Reading whole file into memory. Parsing 'C' like file efficently

n_macpherson · Jun 17, 2008

I know there are a number of FAQs which disscourage reading whole
files into memory rather than line by line.

However my problem is as follows.

I am reading a file which is a language which looks like (but isn't )
C. I need to insert comments / documentation at various points in the
file. However sometimes I don't know what I want to insert until I get
well past the current line - for example

for(i=0;i<64;i++)
{
// lots of code
}

Say my opening brace is on line 95 and my closing brace 195 I want to
insert a comment

// for loop ends line 195

at line 94 (i.e immediately above the opening brace). The problem is
that processing line by line I don't know until I get to line 195 what
I have to change at line 9 so I have to store lines 94 to 195 in
memory anyway

Similarly if I read a function header, I want to insert some
documentation before the function header
so I don't believe processing the file line by line is the best
solution here. As I will be inserting extra lines into the middle of
an array I think I am going to need a module to do this.

Memory won't be an issue - my largest file will only be 6000

I've been away from Perl for a while but I seem to remember there was
a module File::Tie which might be suitable.

I'd be grateful if anyone has any suggestions - the people who will be
using this don't normally use Perl so I'd like to avoid using any non-
standard modules if possible

Thanks

Niall

Jürgen Exner · Jun 17, 2008

Similarly if I read a function header, I want to insert some
documentation before the function header
so I don't believe processing the file line by line is the best
solution here.

Based on what you said I would tend to agree.

If that kind of automated annotation is useful is a different story,
thou. I doubt it. Like for

Say my opening brace is on line 95 and my closing brace 195 I want to
insert a comment
// for loop ends line 195

First of all a proper indentation will provide even better guidance as
to where the loop ends. And second a single block spanning 100 lines is
just plain nuts. A classic rule of thumb used to be that if the code for
a sub doesn't fit on VT220 screen, then it was too long and you should
think about splitting it. There ware two reasons for this:
- you don't want to keep scrolling up and down while thinking about this
sub
- anyting much longer becomes too complex for a single sub

Granted, times have changed and typically you can display many more
lines on modern terminals. But the second reason is still very sound.
Many people will probably consider 30-50 lines of code to be the maximum
length of code that can still be easily viewed and recognized without
too much mental scrolling.

As I will be inserting extra lines into the middle of
an array I think I am going to need a module to do this.

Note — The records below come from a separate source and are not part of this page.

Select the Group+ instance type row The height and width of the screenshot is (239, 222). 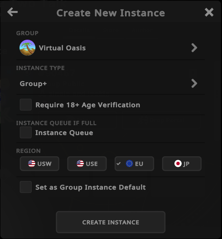point(95,83)
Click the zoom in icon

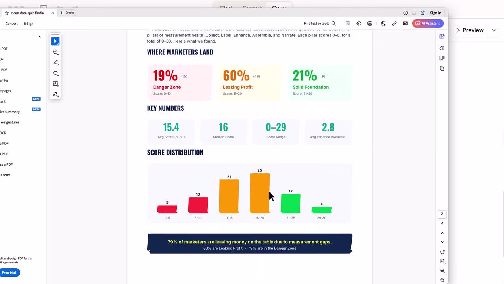coord(442,271)

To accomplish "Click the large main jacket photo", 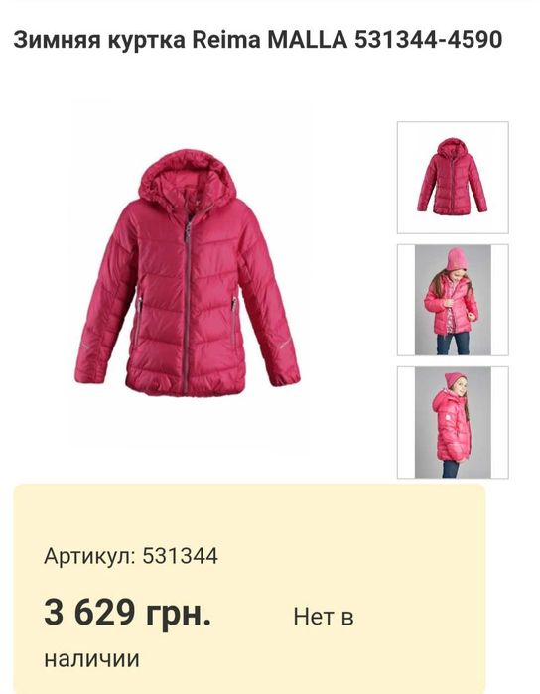I will point(188,273).
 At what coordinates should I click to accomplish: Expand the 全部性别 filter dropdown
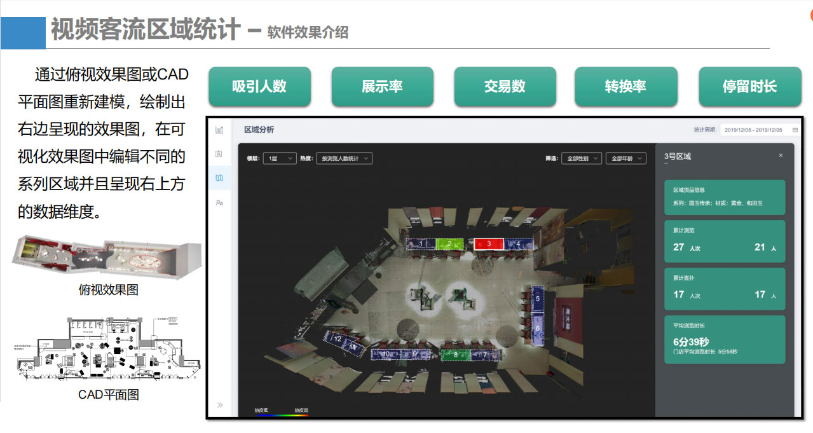click(x=581, y=158)
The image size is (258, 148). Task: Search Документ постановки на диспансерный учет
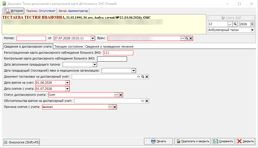point(143,77)
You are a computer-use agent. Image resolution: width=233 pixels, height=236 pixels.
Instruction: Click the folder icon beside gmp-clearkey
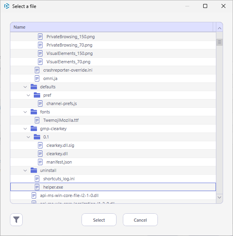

Why? Sounds like a perfect job for splice().

jue

n_macpherson · Jun 17, 2008

First of all a proper indentation will provide even better guidance as
to where the loop ends. And second a single block spanning 100 lines is
just plain nuts. A classic rule of thumb used to be that if the code for
a sub doesn't fit on VT220 screen, then it was too long and you should
think about splitting it. There ware two reasons for this:
- you don't want to keep scrolling up and down while thinking about this
sub
- anyting much longer becomes too complex for a single sub

Granted, times have changed and typically you can display many more
lines on modern terminals. But the second reason is still very sound.
Many people will probably consider 30-50 lines of code to be the maximum
length of code that can still be easily viewed and recognized without
too much mental scrolling.

One of the reasons I am writing this script is because we have
introduced coding standards which specify a maximum of 300 lines per
function and 70 lines for a while/if/else/for loop and I need to
highlight places in our scripts where this occurs. I agree 300 lines
for a function is probably too long but in the language concerned
anything less than 200 would be completely impractical unfortunately.

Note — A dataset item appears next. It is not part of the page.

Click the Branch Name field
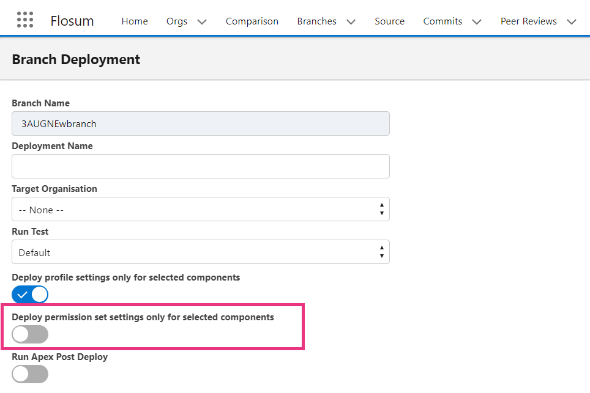The image size is (590, 393). (x=201, y=123)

The indentation is a good point - our developers mostly develop on
site which means a variety of editors ( UltraEdit, Visual Studio,
Notepad++, our own proprietary editor ) are used. This means
indentation across scripts becomes inconsistent. One of the functions
of the script I am writing will be to make sure the indentation
conforms to the coding standards.

Why? Sounds like a perfect job for splice().

Yes - I'd forgotten splice() will allow me to insert into the middle
of an array (as I said I have been away from Perl for a little
while) . That should work fine for my purposes.

xhoster · Jun 17, 2008

I know there are a number of FAQs which disscourage reading whole
files into memory rather than line by line.

I hope the discourage you from reading whole files into memory
thoughtlessly and without good reason. It seems like you do have a good
reason to read them into memory, so go ahead and do it. There is even a
module, File::Slurp, to facilitate it.

....

Memory won't be an issue - my largest file will only be 6000

Those are famous last words

I remember many times when I've said "it will only ever be X large" and
then had to eat those words. But of course, I suspect there are many many
more times that my statement held true and it never did get much larger,
but those ones don't force themselves back into your attention the way the
other ones do.

I've been away from Perl for a while but I seem to remember there was
a module File::Tie which might be suitable.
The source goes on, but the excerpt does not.